In India, about 90% of LPG consumption is attributed to household cooking. Industrial, commercial, and automotive account for the remaining 10%. Over the past decade, the total number of domestic LPG consumers in India doubled to ~33 crore as of April 01, 2025.

With the significant increase in the LPG consumer base, consumption of LPG has outpaced its domestic production, mainly because of lower LPG production by Indian crude oil refiners. This has led to an increased import dependency for LPG, accounting for ~60% of the domestic LPG requirement in FY25, compared to around 46% a decade ago.

 Richa Bagaria, Associate Director, CareEdge Ratings - “In FY25, the LPG under-recoveries for OMCs soared significantly, squeezing their profitability. The combined net profit of the three major state-owned OMCs plummeted from approximately Rs 85,000 crore in FY24 to approximately Rs 35,000 crore in FY25. Such under-recoveries are expected to decrease by ~45% in FY26, benefiting from the recent LPG price hike and the anticipated softening of international LPG prices. Historically, OMCs have been compensated for LPG under-recoveries through subsidies, with a subsidy of Rs 22,000 crore provided in FY23. The profitability of OMCs remains sensitive to the timeliness of Government support for such under-recoveries.”
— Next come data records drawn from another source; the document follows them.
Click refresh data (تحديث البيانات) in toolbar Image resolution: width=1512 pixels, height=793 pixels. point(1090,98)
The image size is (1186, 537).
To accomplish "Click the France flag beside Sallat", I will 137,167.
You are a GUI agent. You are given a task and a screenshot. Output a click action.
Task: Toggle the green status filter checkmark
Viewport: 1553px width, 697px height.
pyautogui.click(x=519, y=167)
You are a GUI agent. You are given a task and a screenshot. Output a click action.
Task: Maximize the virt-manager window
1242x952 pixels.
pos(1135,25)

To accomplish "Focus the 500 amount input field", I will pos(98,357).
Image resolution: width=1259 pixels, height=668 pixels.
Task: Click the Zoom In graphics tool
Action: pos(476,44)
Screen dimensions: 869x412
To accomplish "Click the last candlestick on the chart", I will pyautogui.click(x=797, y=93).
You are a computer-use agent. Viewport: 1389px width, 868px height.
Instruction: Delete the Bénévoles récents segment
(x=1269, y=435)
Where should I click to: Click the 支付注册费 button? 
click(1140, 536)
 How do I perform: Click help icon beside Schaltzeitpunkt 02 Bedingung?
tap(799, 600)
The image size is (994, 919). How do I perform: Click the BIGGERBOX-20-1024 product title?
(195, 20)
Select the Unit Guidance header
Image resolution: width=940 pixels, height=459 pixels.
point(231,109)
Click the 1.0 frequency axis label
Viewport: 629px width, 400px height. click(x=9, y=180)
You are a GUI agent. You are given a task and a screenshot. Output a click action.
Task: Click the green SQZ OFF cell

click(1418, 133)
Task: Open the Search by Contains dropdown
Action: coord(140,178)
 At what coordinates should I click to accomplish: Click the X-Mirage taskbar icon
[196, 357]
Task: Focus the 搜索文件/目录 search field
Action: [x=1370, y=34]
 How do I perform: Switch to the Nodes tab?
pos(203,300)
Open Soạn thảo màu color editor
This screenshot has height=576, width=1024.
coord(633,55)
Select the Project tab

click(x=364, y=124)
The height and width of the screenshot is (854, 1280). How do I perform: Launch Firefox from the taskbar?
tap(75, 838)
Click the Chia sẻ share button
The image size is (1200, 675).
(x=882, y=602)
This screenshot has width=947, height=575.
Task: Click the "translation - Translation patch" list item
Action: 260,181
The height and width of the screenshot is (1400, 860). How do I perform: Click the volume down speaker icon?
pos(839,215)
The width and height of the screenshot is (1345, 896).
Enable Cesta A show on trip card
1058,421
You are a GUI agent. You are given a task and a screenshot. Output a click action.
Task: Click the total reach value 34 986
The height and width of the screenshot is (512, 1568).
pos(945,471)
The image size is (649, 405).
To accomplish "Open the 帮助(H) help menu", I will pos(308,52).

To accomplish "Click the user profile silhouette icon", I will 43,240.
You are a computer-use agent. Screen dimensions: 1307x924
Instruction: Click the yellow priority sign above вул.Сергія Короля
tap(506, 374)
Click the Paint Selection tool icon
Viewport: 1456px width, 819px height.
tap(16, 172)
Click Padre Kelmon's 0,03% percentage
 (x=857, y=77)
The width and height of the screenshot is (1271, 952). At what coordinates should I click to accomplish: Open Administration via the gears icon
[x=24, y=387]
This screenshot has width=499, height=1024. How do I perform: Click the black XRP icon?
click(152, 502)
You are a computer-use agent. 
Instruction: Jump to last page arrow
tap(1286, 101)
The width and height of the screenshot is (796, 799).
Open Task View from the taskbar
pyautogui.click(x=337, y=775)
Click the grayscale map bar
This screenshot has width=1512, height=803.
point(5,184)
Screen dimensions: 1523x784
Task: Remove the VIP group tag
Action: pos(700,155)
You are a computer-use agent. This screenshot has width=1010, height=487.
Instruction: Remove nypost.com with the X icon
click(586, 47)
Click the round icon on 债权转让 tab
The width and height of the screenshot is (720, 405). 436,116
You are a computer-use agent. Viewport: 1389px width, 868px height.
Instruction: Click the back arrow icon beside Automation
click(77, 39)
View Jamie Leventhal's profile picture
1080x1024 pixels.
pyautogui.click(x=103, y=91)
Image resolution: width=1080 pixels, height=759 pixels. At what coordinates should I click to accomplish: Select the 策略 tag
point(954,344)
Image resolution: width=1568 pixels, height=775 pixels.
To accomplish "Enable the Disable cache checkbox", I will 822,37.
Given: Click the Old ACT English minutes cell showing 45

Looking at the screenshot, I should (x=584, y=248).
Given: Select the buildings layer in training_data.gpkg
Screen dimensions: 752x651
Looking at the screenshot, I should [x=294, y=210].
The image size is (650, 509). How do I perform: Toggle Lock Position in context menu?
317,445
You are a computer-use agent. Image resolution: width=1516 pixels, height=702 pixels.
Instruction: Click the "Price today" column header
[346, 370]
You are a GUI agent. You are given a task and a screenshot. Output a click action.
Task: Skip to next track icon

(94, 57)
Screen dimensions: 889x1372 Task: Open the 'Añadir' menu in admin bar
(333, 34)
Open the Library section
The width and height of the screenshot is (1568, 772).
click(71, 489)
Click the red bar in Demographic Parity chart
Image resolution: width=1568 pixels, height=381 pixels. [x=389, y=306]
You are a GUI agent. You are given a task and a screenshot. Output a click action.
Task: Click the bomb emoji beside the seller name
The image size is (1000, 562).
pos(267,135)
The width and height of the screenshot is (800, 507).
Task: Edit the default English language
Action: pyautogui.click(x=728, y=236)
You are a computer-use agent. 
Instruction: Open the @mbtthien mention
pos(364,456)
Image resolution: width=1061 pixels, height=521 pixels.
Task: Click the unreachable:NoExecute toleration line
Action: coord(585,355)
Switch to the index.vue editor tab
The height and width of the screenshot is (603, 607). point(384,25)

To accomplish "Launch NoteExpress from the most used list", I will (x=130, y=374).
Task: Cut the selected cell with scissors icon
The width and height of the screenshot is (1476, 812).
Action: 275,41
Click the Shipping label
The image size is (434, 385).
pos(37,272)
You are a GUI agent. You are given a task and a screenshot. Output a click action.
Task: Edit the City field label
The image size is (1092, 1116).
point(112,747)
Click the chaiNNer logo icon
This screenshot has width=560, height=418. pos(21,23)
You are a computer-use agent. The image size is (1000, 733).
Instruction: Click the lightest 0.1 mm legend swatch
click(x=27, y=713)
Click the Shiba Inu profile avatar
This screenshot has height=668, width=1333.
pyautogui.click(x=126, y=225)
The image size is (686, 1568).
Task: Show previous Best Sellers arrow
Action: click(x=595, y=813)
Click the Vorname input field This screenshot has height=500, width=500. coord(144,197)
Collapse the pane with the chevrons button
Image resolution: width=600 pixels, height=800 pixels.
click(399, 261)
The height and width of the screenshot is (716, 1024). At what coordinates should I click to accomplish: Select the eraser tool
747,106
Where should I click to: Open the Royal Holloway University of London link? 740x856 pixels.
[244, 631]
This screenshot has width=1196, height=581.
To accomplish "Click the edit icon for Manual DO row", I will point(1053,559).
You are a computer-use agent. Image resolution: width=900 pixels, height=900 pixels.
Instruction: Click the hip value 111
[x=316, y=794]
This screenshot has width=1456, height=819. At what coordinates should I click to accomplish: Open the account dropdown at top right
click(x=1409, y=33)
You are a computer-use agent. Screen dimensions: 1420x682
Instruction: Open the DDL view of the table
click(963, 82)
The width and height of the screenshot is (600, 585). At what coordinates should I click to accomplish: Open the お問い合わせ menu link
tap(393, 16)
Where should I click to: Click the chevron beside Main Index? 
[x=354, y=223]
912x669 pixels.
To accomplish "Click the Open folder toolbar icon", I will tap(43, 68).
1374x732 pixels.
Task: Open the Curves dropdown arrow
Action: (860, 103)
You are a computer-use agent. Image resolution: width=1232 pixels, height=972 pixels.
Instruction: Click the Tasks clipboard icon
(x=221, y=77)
Hardik Shah, Director, CareEdge Ratings - “In FY26, OMCs are expected to experience lower refining margins due to a weak global demand scenario for end products, while their fuel retailing margins are expected to expand on the back of lower crude oil prices, while pump prices remain largely stable. LPG under-recoveries are also expected to decline materially in FY26, following the recent price hike per cylinder. At the same time, reduction in LPG under-recoveries in FY26 would also be critically dependent on a reduction in LPG sourcing cost. Further, with the recent increase in excise duty by Rs 2/litre from April 08, 2025, the Government is expected to mop up incremental ~Rs 33,000 crore, which can be passed on to OMCs for their LPG under-recoveries in FY26.”